● **The data**
------------------------------------------------------------

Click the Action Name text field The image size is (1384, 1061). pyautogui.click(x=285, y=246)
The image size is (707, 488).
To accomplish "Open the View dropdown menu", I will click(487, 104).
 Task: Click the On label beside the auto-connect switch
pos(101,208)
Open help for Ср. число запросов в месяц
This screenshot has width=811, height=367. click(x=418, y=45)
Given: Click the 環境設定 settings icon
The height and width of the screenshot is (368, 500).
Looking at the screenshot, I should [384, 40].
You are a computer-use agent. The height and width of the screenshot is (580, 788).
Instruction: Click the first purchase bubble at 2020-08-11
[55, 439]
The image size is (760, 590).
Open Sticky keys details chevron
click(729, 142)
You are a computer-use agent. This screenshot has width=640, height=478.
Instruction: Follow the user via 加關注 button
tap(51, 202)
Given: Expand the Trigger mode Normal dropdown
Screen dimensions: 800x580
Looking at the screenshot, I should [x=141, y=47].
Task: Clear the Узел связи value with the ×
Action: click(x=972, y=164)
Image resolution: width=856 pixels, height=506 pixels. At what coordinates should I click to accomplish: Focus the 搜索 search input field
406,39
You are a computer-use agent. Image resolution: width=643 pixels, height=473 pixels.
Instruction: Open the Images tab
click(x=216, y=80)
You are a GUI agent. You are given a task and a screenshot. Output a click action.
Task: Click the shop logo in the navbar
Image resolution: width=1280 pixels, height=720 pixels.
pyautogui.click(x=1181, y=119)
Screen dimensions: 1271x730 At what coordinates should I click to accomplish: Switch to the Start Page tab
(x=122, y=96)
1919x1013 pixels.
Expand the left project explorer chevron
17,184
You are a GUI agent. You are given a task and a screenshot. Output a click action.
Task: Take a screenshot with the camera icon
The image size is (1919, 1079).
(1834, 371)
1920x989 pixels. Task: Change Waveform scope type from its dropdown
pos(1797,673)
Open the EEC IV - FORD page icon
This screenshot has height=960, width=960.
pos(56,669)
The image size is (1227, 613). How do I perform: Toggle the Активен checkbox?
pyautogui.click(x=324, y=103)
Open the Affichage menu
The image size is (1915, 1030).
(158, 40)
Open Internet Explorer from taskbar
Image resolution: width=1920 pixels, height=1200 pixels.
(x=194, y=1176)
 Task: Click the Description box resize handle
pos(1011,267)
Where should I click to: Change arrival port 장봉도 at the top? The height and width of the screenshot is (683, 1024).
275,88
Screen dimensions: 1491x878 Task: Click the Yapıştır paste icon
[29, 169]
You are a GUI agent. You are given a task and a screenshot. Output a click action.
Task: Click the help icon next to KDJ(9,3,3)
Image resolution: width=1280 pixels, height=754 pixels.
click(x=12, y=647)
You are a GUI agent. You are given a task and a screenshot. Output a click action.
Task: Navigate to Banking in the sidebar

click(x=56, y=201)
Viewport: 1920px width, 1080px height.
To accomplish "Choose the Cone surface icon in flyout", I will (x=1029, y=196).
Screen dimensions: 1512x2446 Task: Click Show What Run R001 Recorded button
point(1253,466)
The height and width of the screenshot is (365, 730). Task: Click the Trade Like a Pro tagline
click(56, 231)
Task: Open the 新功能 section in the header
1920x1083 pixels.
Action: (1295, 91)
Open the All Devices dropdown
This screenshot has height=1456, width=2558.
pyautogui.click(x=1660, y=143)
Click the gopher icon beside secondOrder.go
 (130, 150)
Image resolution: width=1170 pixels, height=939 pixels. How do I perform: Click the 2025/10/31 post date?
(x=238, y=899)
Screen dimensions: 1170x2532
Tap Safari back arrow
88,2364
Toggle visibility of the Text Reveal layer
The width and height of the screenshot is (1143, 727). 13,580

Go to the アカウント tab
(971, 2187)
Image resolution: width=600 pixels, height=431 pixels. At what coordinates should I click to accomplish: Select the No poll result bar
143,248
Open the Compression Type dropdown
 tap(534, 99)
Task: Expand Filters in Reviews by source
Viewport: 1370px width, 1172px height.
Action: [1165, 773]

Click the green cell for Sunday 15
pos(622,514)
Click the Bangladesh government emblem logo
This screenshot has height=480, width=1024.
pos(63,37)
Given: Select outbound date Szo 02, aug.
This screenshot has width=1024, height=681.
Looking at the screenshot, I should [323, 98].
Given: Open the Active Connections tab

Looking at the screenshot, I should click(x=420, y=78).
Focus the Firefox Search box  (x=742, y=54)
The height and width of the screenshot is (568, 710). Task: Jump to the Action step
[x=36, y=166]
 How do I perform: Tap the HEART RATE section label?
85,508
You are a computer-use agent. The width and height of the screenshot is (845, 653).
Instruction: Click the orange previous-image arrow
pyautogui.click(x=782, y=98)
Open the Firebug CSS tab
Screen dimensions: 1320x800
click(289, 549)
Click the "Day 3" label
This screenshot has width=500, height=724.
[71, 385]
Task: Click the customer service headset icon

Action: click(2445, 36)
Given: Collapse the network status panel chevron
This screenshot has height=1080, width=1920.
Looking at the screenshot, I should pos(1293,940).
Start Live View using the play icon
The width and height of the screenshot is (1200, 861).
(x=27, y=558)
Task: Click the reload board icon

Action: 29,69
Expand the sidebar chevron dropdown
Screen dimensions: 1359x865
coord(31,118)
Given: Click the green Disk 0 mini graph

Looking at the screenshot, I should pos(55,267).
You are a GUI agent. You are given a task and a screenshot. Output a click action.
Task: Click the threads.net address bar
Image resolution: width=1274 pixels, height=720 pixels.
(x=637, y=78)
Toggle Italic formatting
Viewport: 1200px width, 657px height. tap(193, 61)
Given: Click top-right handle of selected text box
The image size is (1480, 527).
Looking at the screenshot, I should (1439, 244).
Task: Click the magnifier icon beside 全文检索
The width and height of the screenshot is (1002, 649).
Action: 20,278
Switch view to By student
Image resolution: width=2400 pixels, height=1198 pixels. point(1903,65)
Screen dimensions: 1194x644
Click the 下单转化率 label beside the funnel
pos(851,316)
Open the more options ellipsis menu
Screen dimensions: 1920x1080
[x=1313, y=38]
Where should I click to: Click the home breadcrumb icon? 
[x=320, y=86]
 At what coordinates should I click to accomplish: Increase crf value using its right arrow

------------------------------------------------------------

● **Objective**
Copy all of the rows above word for word, keeping every line as it stands.

● **Completed exercise**
Click the Action Name text field The image size is (1384, 1061). pyautogui.click(x=285, y=246)
The image size is (707, 488).
To accomplish "Open the View dropdown menu", I will click(487, 104).
 Task: Click the On label beside the auto-connect switch
pos(101,208)
Open help for Ср. число запросов в месяц
This screenshot has width=811, height=367. click(x=418, y=45)
Given: Click the 環境設定 settings icon
The height and width of the screenshot is (368, 500).
Looking at the screenshot, I should [384, 40].
You are a computer-use agent. The height and width of the screenshot is (580, 788).
Instruction: Click the first purchase bubble at 2020-08-11
[55, 439]
The image size is (760, 590).
Open Sticky keys details chevron
click(729, 142)
You are a computer-use agent. This screenshot has width=640, height=478.
Instruction: Follow the user via 加關注 button
tap(51, 202)
Given: Expand the Trigger mode Normal dropdown
Screen dimensions: 800x580
Looking at the screenshot, I should [x=141, y=47].
Task: Clear the Узел связи value with the ×
Action: click(x=972, y=164)
Image resolution: width=856 pixels, height=506 pixels. At what coordinates should I click to accomplish: Focus the 搜索 search input field
406,39
You are a computer-use agent. Image resolution: width=643 pixels, height=473 pixels.
Instruction: Open the Images tab
click(x=216, y=80)
You are a GUI agent. You are given a task and a screenshot. Output a click action.
Task: Click the shop logo in the navbar
Image resolution: width=1280 pixels, height=720 pixels.
pyautogui.click(x=1181, y=119)
Screen dimensions: 1271x730 At what coordinates should I click to accomplish: Switch to the Start Page tab
(x=122, y=96)
1919x1013 pixels.
Expand the left project explorer chevron
17,184
You are a GUI agent. You are given a task and a screenshot. Output a click action.
Task: Take a screenshot with the camera icon
The image size is (1919, 1079).
(1834, 371)
1920x989 pixels. Task: Change Waveform scope type from its dropdown
pos(1797,673)
Open the EEC IV - FORD page icon
This screenshot has height=960, width=960.
pos(56,669)
The image size is (1227, 613). How do I perform: Toggle the Активен checkbox?
pyautogui.click(x=324, y=103)
Open the Affichage menu
The image size is (1915, 1030).
(158, 40)
Open Internet Explorer from taskbar
Image resolution: width=1920 pixels, height=1200 pixels.
(x=194, y=1176)
 Task: Click the Description box resize handle
pos(1011,267)
Where should I click to: Change arrival port 장봉도 at the top? The height and width of the screenshot is (683, 1024).
275,88
Screen dimensions: 1491x878 Task: Click the Yapıştır paste icon
[29, 169]
You are a GUI agent. You are given a task and a screenshot. Output a click action.
Task: Click the help icon next to KDJ(9,3,3)
Image resolution: width=1280 pixels, height=754 pixels.
click(x=12, y=647)
You are a GUI agent. You are given a task and a screenshot. Output a click action.
Task: Navigate to Banking in the sidebar

click(x=56, y=201)
Viewport: 1920px width, 1080px height.
To accomplish "Choose the Cone surface icon in flyout", I will (x=1029, y=196).
Screen dimensions: 1512x2446 Task: Click Show What Run R001 Recorded button
point(1253,466)
The height and width of the screenshot is (365, 730). Task: Click the Trade Like a Pro tagline
click(56, 231)
Task: Open the 新功能 section in the header
1920x1083 pixels.
Action: (1295, 91)
Open the All Devices dropdown
This screenshot has height=1456, width=2558.
pyautogui.click(x=1660, y=143)
Click the gopher icon beside secondOrder.go
 (130, 150)
Image resolution: width=1170 pixels, height=939 pixels. How do I perform: Click the 2025/10/31 post date?
(x=238, y=899)
Screen dimensions: 1170x2532
Tap Safari back arrow
88,2364
Toggle visibility of the Text Reveal layer
The width and height of the screenshot is (1143, 727). 13,580

Go to the アカウント tab
(971, 2187)
Image resolution: width=600 pixels, height=431 pixels. At what coordinates should I click to accomplish: Select the No poll result bar
143,248
Open the Compression Type dropdown
 tap(534, 99)
Task: Expand Filters in Reviews by source
Viewport: 1370px width, 1172px height.
Action: [1165, 773]

Click the green cell for Sunday 15
pos(622,514)
Click the Bangladesh government emblem logo
This screenshot has height=480, width=1024.
pos(63,37)
Given: Select outbound date Szo 02, aug.
This screenshot has width=1024, height=681.
Looking at the screenshot, I should [323, 98].
Given: Open the Active Connections tab

Looking at the screenshot, I should click(x=420, y=78).
Focus the Firefox Search box  (x=742, y=54)
The height and width of the screenshot is (568, 710). Task: Jump to the Action step
[x=36, y=166]
 How do I perform: Tap the HEART RATE section label?
85,508
You are a computer-use agent. The width and height of the screenshot is (845, 653).
Instruction: Click the orange previous-image arrow
pyautogui.click(x=782, y=98)
Open the Firebug CSS tab
Screen dimensions: 1320x800
click(289, 549)
Click the "Day 3" label
This screenshot has width=500, height=724.
[71, 385]
Task: Click the customer service headset icon

Action: click(2445, 36)
Given: Collapse the network status panel chevron
This screenshot has height=1080, width=1920.
Looking at the screenshot, I should pos(1293,940).
Start Live View using the play icon
The width and height of the screenshot is (1200, 861).
(x=27, y=558)
Task: Click the reload board icon

Action: 29,69
Expand the sidebar chevron dropdown
Screen dimensions: 1359x865
coord(31,118)
Given: Click the green Disk 0 mini graph

Looking at the screenshot, I should pos(55,267).
You are a GUI agent. You are given a task and a screenshot. Output a click action.
Task: Click the threads.net address bar
Image resolution: width=1274 pixels, height=720 pixels.
(x=637, y=78)
Toggle Italic formatting
Viewport: 1200px width, 657px height. tap(193, 61)
Given: Click top-right handle of selected text box
The image size is (1480, 527).
Looking at the screenshot, I should (1439, 244).
Task: Click the magnifier icon beside 全文检索
The width and height of the screenshot is (1002, 649).
Action: 20,278
Switch view to By student
Image resolution: width=2400 pixels, height=1198 pixels. point(1903,65)
Screen dimensions: 1194x644
Click the 下单转化率 label beside the funnel
pos(851,316)
Open the more options ellipsis menu
Screen dimensions: 1920x1080
[x=1313, y=38]
Where should I click to: Click the home breadcrumb icon? 
[x=320, y=86]
 At what coordinates should I click to accomplish: Increase crf value using its right arrow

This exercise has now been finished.